The Chattanooga city charter states that no one who holds federal, state or county office, except as a notary public, is eligible to hold any popularly elected office in city government. City code, apparently, allows individuals in those offices to run for a popularly elected office but not to serve in the office if still employed in the other position.
Had we, like Byrd, had a $40,000-plus job and 22 years experience with the Hamilton County Criminal Court Clerk's Office and sought a job on the City Council, our first call — before expending a dime toward a political campaign — would have been to individuals who could tell us whether we could keep our job and serve on the council.
Those calls might have been to City Attorney Wade Hinton or County Attorney Rheubin Taylor. We might have consulted a personal friend who is a lawyer. We might have asked our employer, Criminal Court Clerk Vince Dean, whether he knew the score. Or we might have made a call to our former boss, former Criminal Court Clerk Gwen Tidwell, an attorney and a woman Byrd called his mentor.
He may have observed that Hamilton County Commissioner Greg Beck also is a court officer for Hamilton County and believed what works in county government would work with the city.

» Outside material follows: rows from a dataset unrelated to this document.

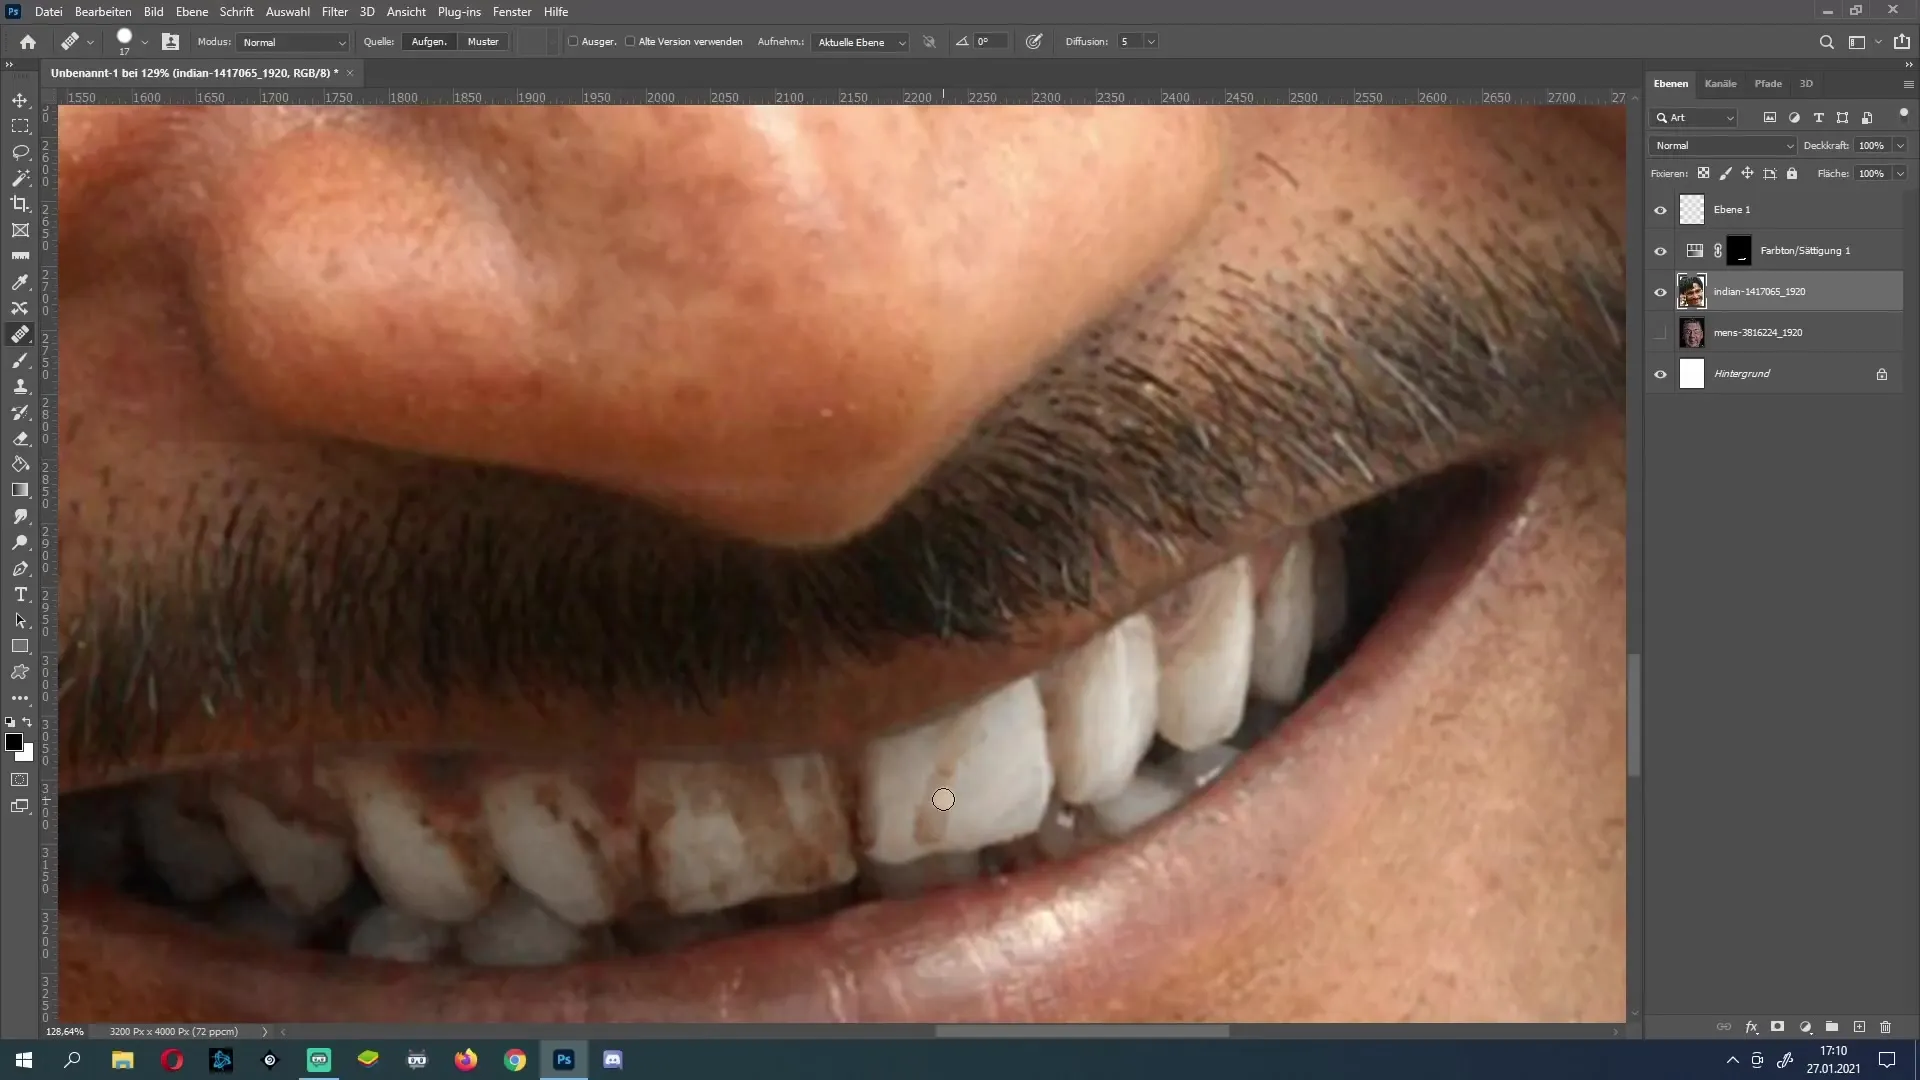The width and height of the screenshot is (1920, 1080).
Task: Toggle visibility of Farbton/Sättigung 1 layer
Action: tap(1660, 251)
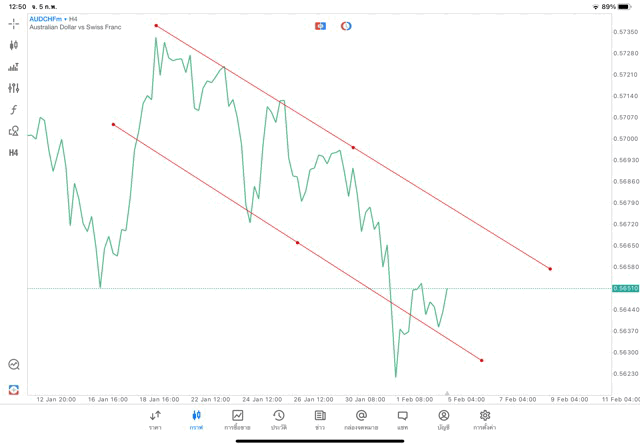The height and width of the screenshot is (447, 640).
Task: Open the indicators function icon
Action: tap(14, 110)
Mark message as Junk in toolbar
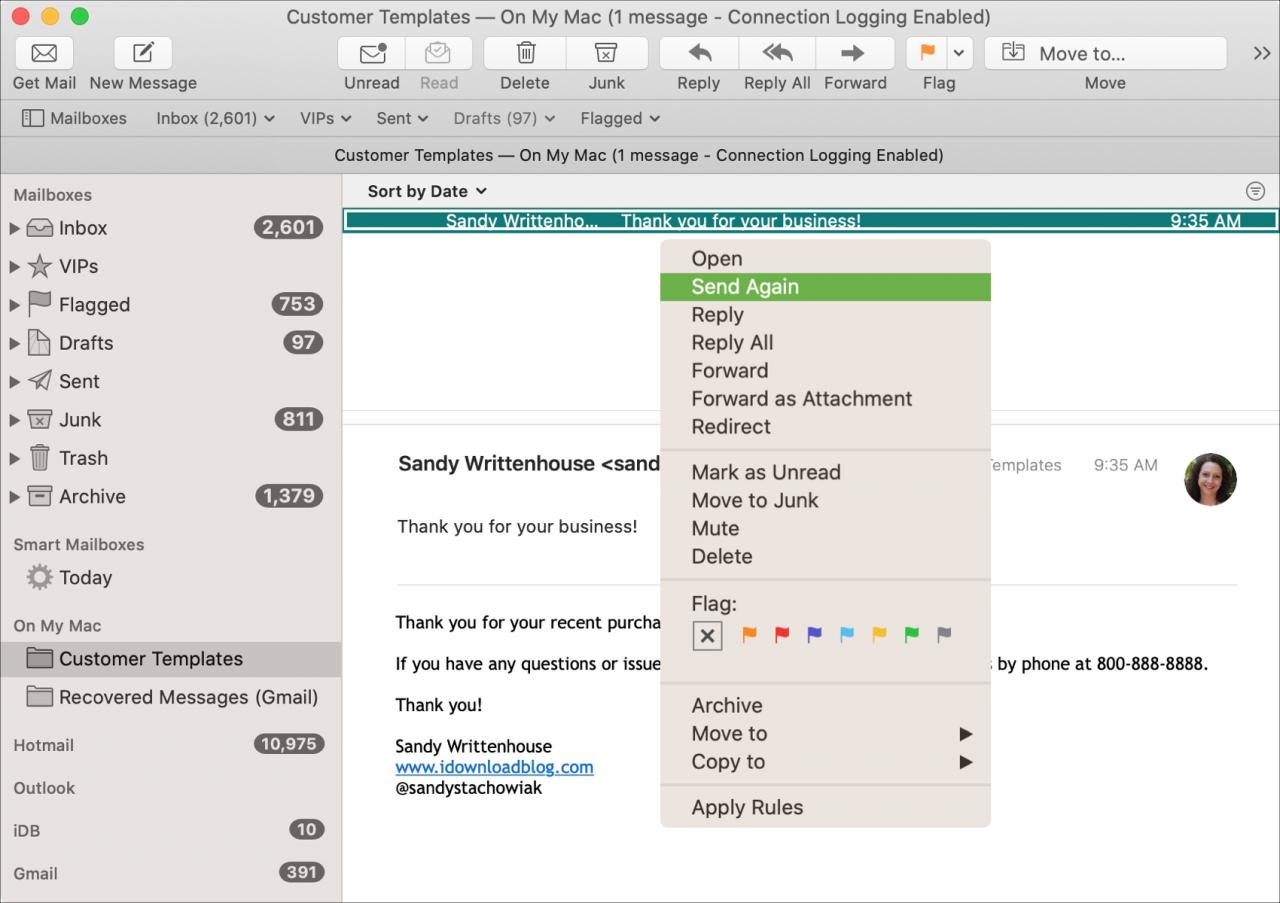 606,53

We hope he was never told that he could hold both positions.
Byrd said he didn't know about the discrepancy until he received an anonymous phone call shortly after the March 7 election. The high-energy candidate has been on the campaign trail in an effort to oust incumbent Moses Freeman since late last summer, so that's around seven months, plenty of time to ensure he could keep his county job.
With charter language clear, the councilman-elect has said he'll give up his position in the court clerk's office April 10.
It's neither here nor there now, but it might be nice if the city and county had the same policy on the issue. If the city were to allow those with county positions to serve in popularly elected city offices, it would take a city charter change. Regardless, candidates should accept responsibility for knowing the ins and outs of public service.
We hope Byrd finds meaningful work outside of his $22,000-plus City Council post, and we also hope his expensive lesson will persuade him to give due diligence to the intricacies of his upcoming work for Chattanooga's citizens.